Nothilfe für Schwangere: 56 Babys in Sachsen-Anhalt über Babyklappen anonym abgegeben
In den vergangenen 25 Jahren wurden in Sachsen-Anhalt insgesamt 56 Neugeborene anonym in Babyklappen abgelegt. Diese speziellen Einrichtungen bieten Müttern in schwierigen Lebenslagen die Möglichkeit, ihr Kind sicher und unerkannt abzugeben, ohne ihre Identität preiszugeben.

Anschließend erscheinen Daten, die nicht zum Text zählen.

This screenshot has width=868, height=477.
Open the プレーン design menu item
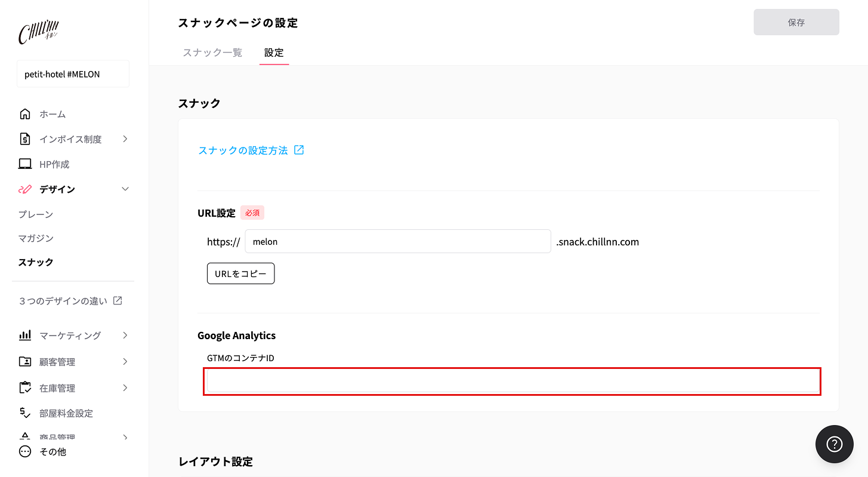click(x=36, y=214)
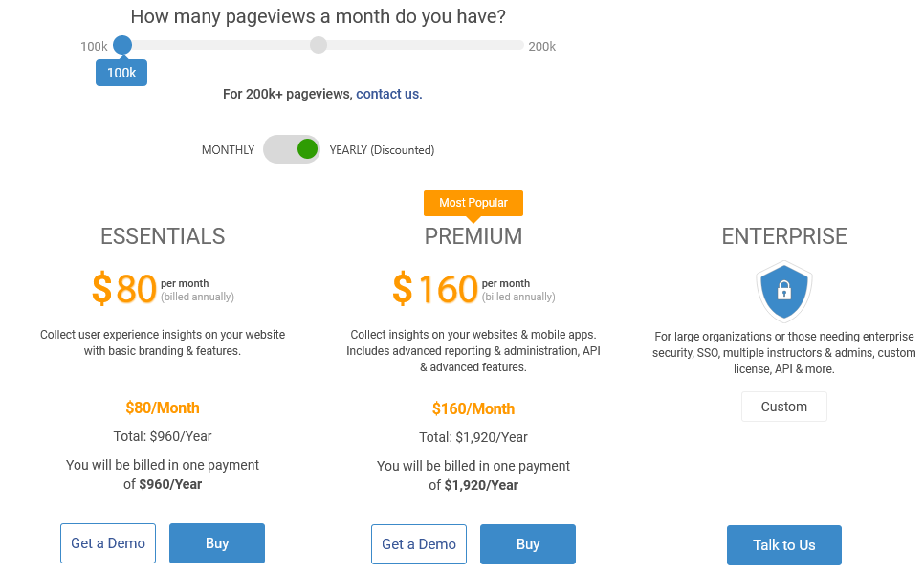Screen dimensions: 924x574
Task: Click the 100k slider tooltip bubble
Action: pyautogui.click(x=121, y=73)
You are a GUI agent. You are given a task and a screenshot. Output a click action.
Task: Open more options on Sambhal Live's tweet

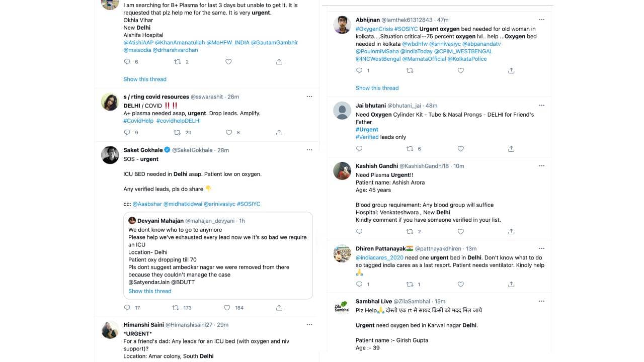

Statistische Entwicklung und aktuelle Zahlen
Seit Beginn der statistischen Erfassung im Jahr 2001 wurden bis Ende 2025 genau 56 Kinder auf diesem Weg abgegeben. Interessanterweise blieben die Babyklappen in einigen Jahren sogar komplett ungenutzt, wie das Landesverwaltungsamt in Halle mitteilte. Die aktuellsten Zahlen zeigen für die Jahre 2024 und 2025 jeweils drei Neugeborene, die in den Babyklappen abgelegt wurden.

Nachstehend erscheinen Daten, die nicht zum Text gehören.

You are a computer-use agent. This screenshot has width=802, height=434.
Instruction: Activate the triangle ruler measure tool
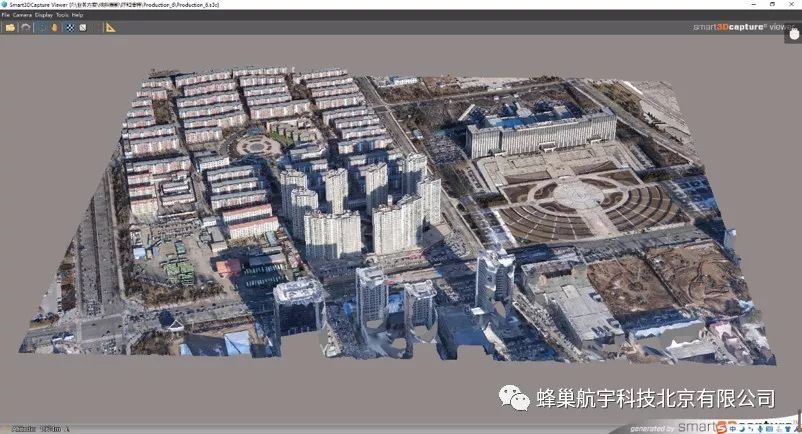[110, 27]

Der bisherige Höchstwert wurde im Jahr 2010 mit acht Säuglingen registriert. Diese Statistik basiert auf freiwilligen Angaben der Adoptionsvermittlungsstellen im Bundesland und gibt Einblick in die Nutzung dieser besonderen Nothilfeangebote.
Begrenztes Angebot mit nur zwei Standorten
In Sachsen-Anhalt existieren aktuell lediglich zwei Babyklappen - eine in Magdeburg und eine in Halle. Das frühere Angebot in Dessau-Roßlau wurde mittlerweile eingestellt. Babyklappen ermöglichen es einer Mutter, ihren Säugling unerkannt in ein spezielles Wärmebettchen mit Sensor hinter einer Stahlklappe zu legen, wo das Kind dann schnell gefunden und versorgt werden kann.
Deutschlands erste Babyklappe wurde bereits am 8. April 2000 in Hamburg in Betrieb genommen. Bundesweit gibt es heute schätzungsweise zwischen 70 und 100 solcher Hilfsangebote, wobei aufgrund unterschiedlicher Träger keine zentrale Statistik existiert.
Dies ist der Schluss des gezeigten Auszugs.